Finding an Item in a List
To assist you with finding an item in a list, the List module provides a function named find. Its signature is:
List.find : ('T -> bool) -> 'T list -> 'T
Here are examples:
type EmploymentStatus =
| Unknown = 0
| FullTime = 1
| PartTime = 2
| Intern = 3
| Seasonal = 4
type Employee(emplNbr, status, salary) =
member this.EmployeeNumber = emplNbr
member this.EmploymentStatus : EmploymentStatus = status
member this.YearlySalary = salary
let employees = [ Employee("9749-8075", EmploymentStatus.FullTime, 60000); Employee("2038-4051", EmploymentStatus.FullTime, 82000);
Employee("2405-8296", EmploymentStatus.Seasonal, 35400); Employee("2813-3044", EmploymentStatus.PartTime, 25500);
Employee("5031-9259", EmploymentStatus.FullTime, 25500); Employee("7092-3094", EmploymentStatus.FullTime, 104000); ]
let found = List.find (fun (empl : Employee) -> empl.EmployeeNumber = "2405-8296") employees
printfn "Employee Record"
printfn "==================================="
printfn "Employee #: %s" found.EmployeeNumber
printfn "Status: %A" found.EmploymentStatus
printfn "Yearly Salary: %i" found.YearlySalary
printfn "-----------------------------------"
This would produce:
Employee Record =================================== Employee #: 2405-8296 Status: Seasonal Yearly Salary: 35400 ----------------------------------- Press any key to close this window . . .
Picking an Item from a List
Picking an item from a list consists of applying a condition to it and selecting the first item that responds to that condition.
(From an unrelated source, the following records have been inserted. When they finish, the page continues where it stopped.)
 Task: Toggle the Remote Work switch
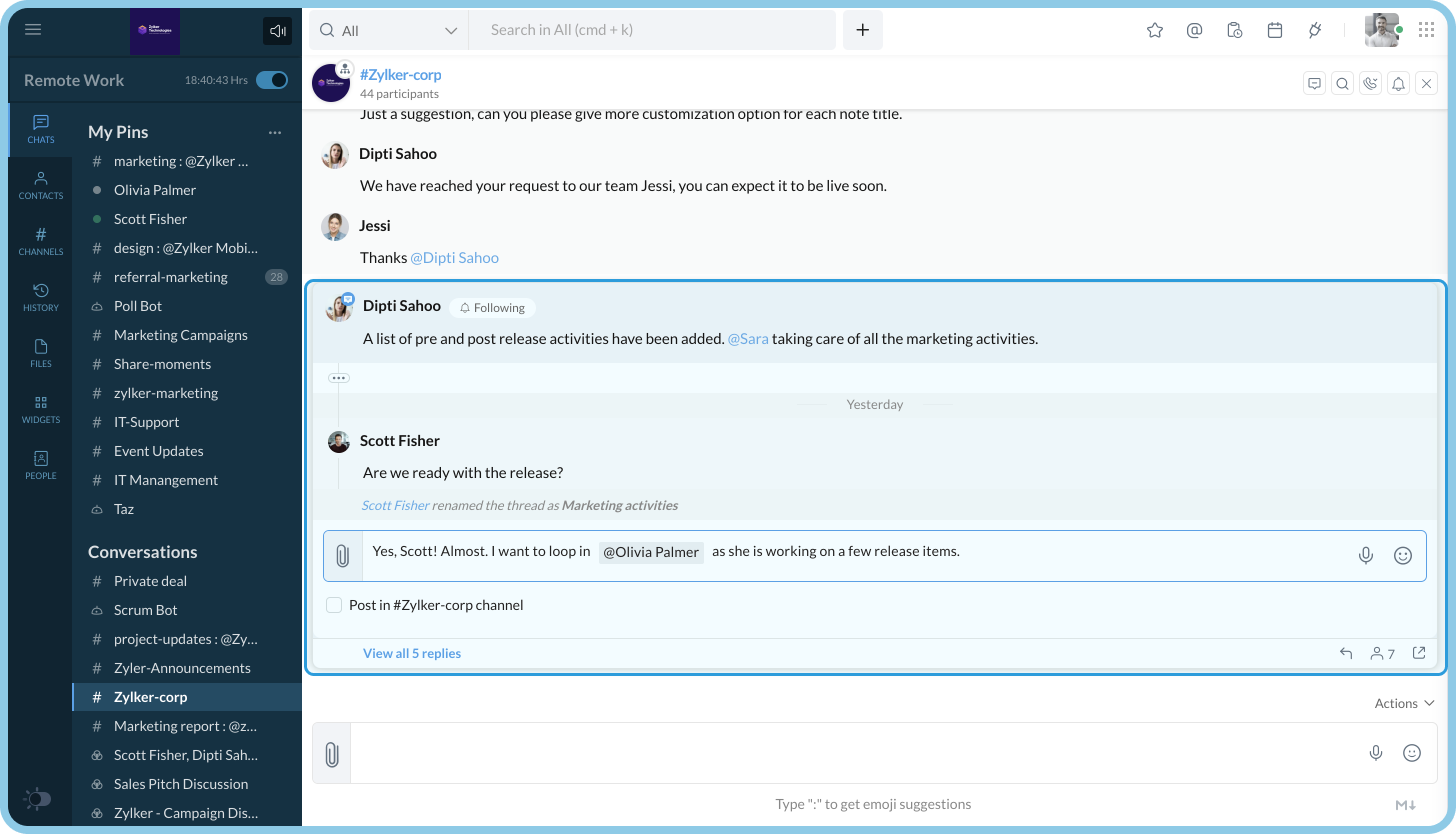click(x=271, y=80)
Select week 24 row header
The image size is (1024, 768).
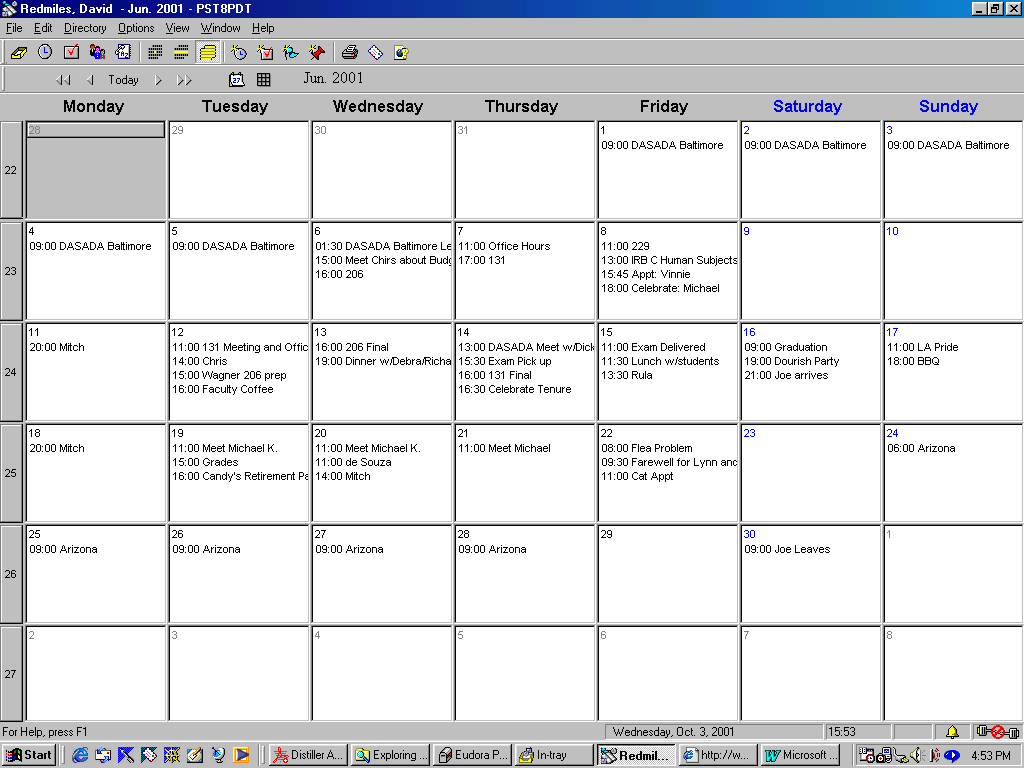(x=11, y=372)
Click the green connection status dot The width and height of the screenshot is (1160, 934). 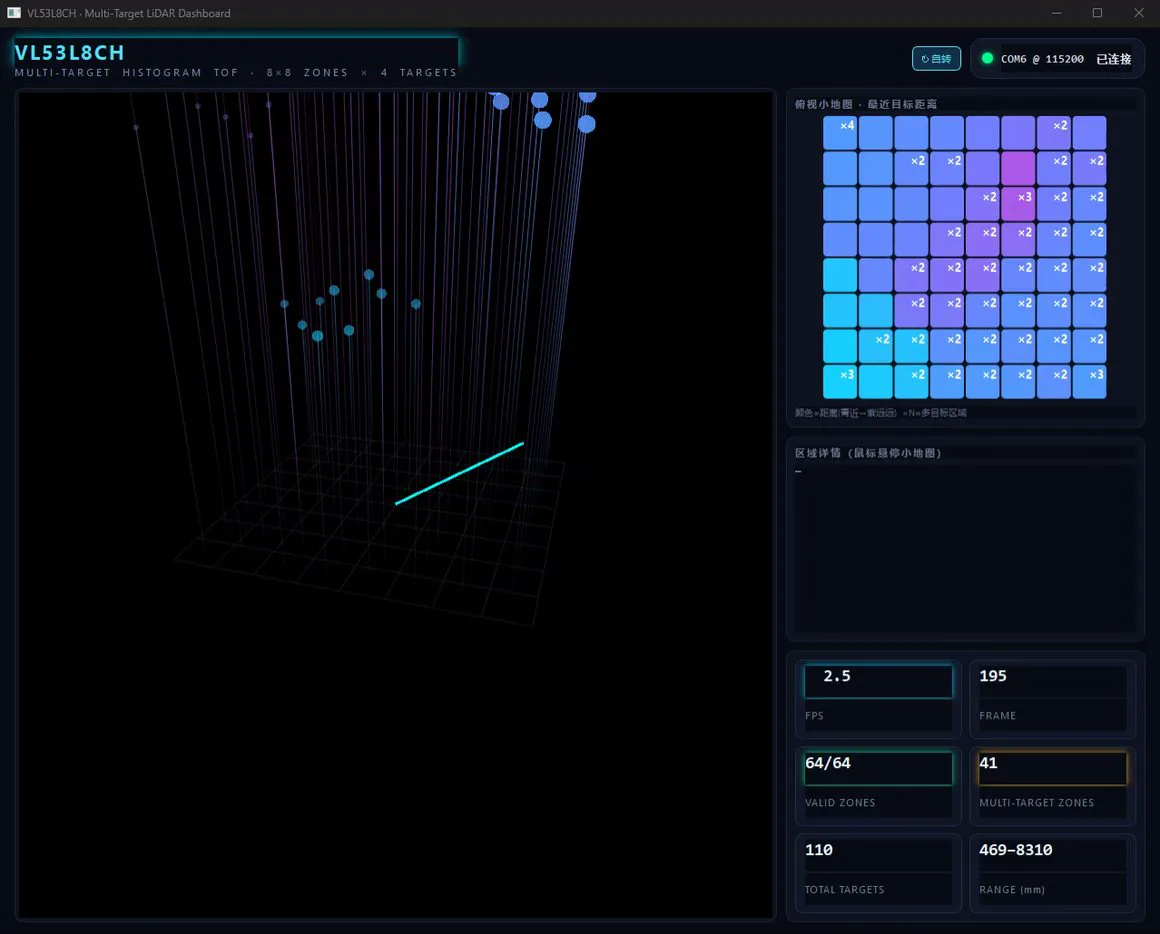[x=987, y=58]
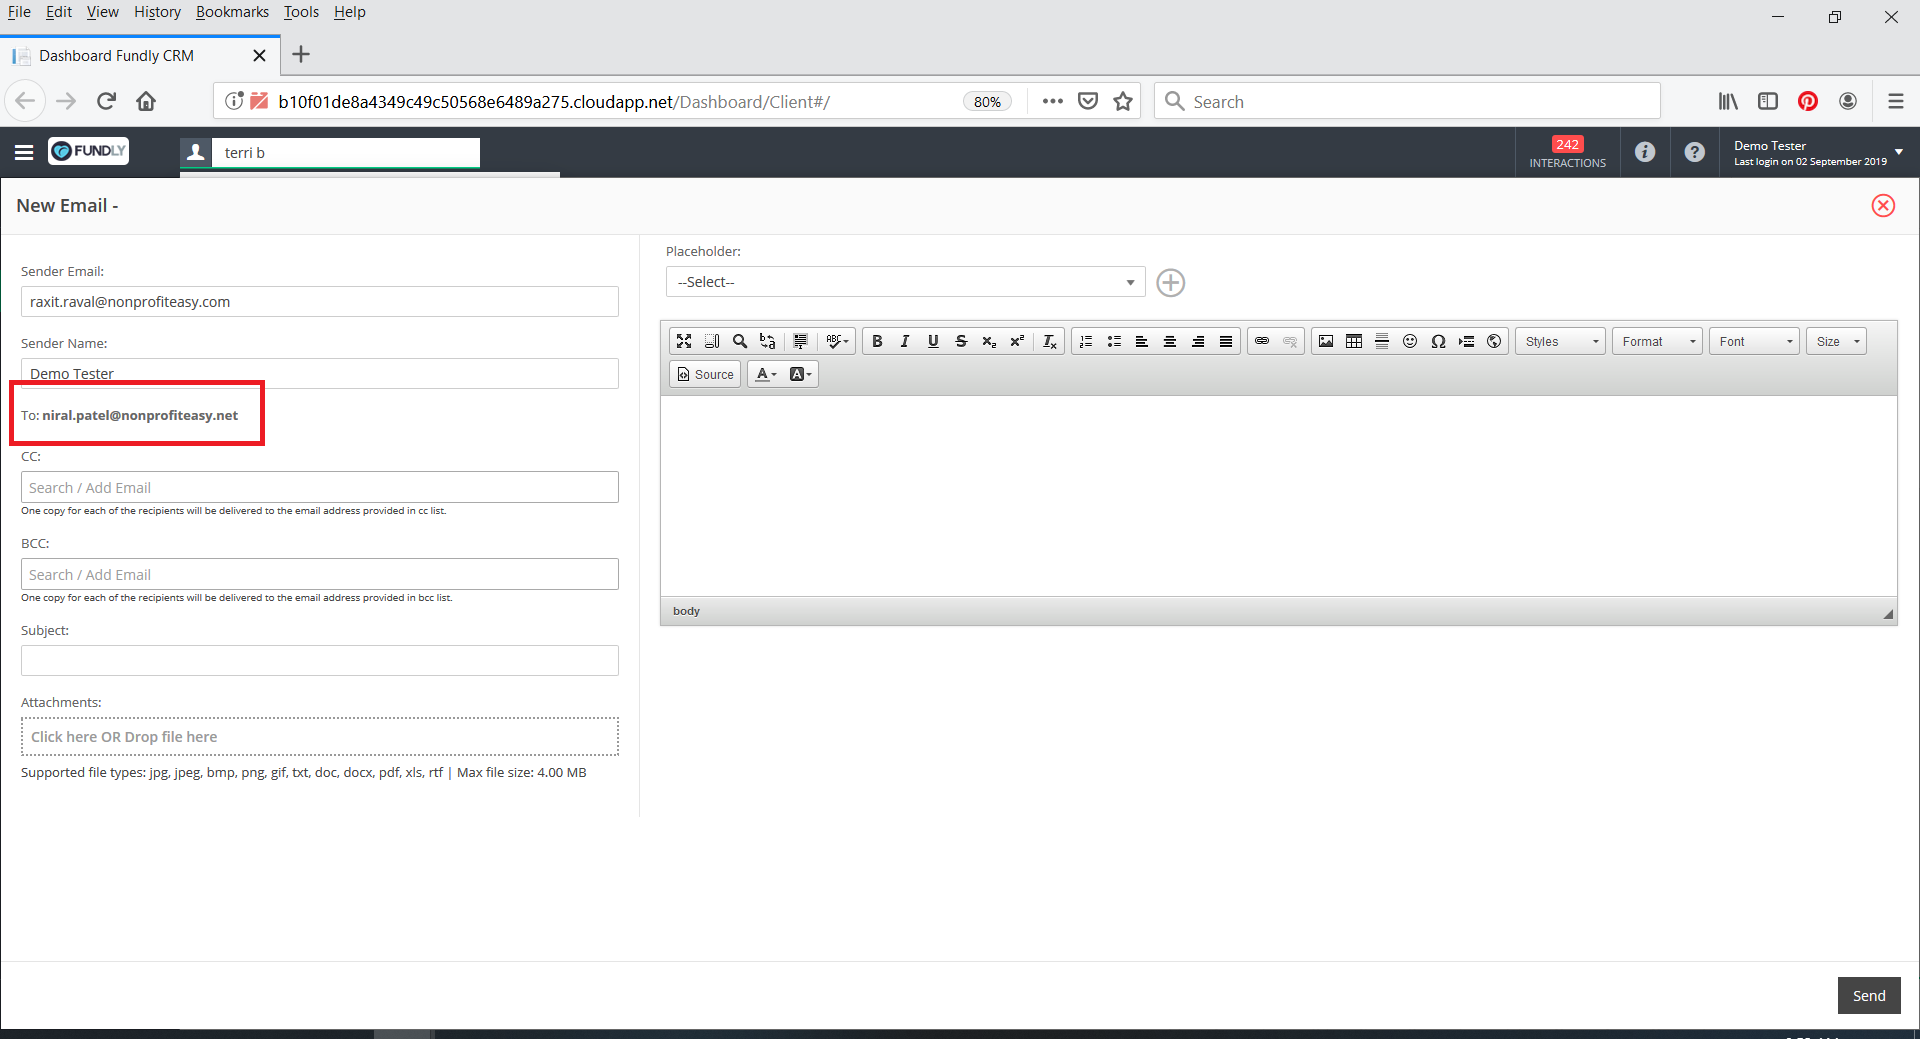Image resolution: width=1920 pixels, height=1039 pixels.
Task: Click the Subject input field
Action: click(x=320, y=660)
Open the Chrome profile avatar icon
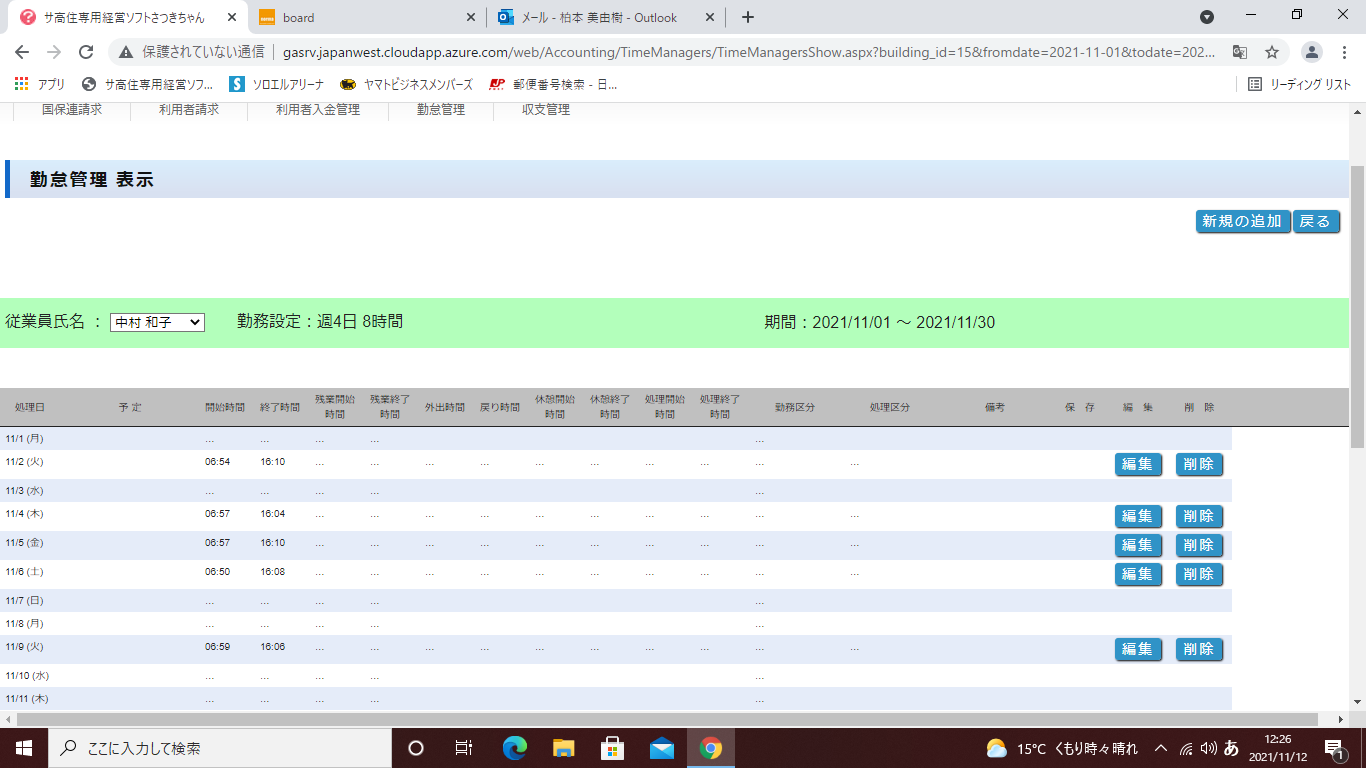Screen dimensions: 1366x768 [1312, 52]
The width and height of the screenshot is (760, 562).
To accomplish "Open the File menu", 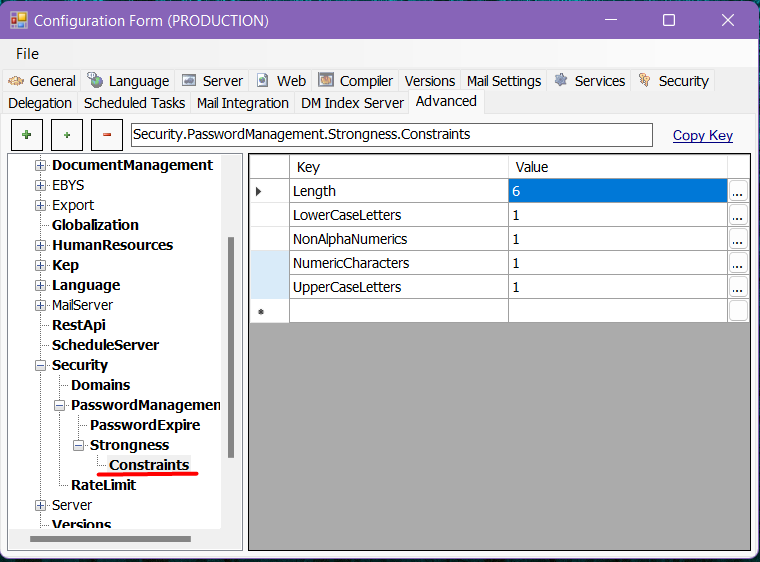I will [x=28, y=53].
To support this operation, the List module is equipped with a function named pick. Its signature is:
List.pick : ('T -> 'U option) -> 'T list -> 'U
This function takes two arguments. The first argument requires a matching condition and the second is the list that holds the items. Here is an example:
type EmploymentStatus =
| Unknown = 0
| FullTime = 1
| PartTime = 2
| Intern = 3
| Seasonal = 4
type Employee(emplNbr, status, salary) =
member this.EmployeeNumber = emplNbr
member this.EmploymentStatus : EmploymentStatus = status
member this.YearlySalary = salary
let employees = [ Employee("9749-8075", EmploymentStatus.FullTime, 60000.00); Employee("2928-7947", EmploymentStatus.PartTime, 30700.00);
Employee("2038-4051", EmploymentStatus.FullTime, 82000.00); Employee("5503-0485", EmploymentStatus.PartTime, 39580.00);
Employee("2405-8296", EmploymentStatus.Seasonal, 35400.00); Employee("2813-3044", EmploymentStatus.PartTime, 15700.00);
Employee("5031-9259", EmploymentStatus.FullTime, 25500.00); Employee("7092-3094", EmploymentStatus.FullTime, 104000.00); ]
let picker = List.pick (fun (empl : Employee) ->
match empl.EmploymentStatus with
| EmploymentStatus.PartTime -> Some(empl)
| _ -> None) employees
printfn "Employee Record"
printfn "==================================="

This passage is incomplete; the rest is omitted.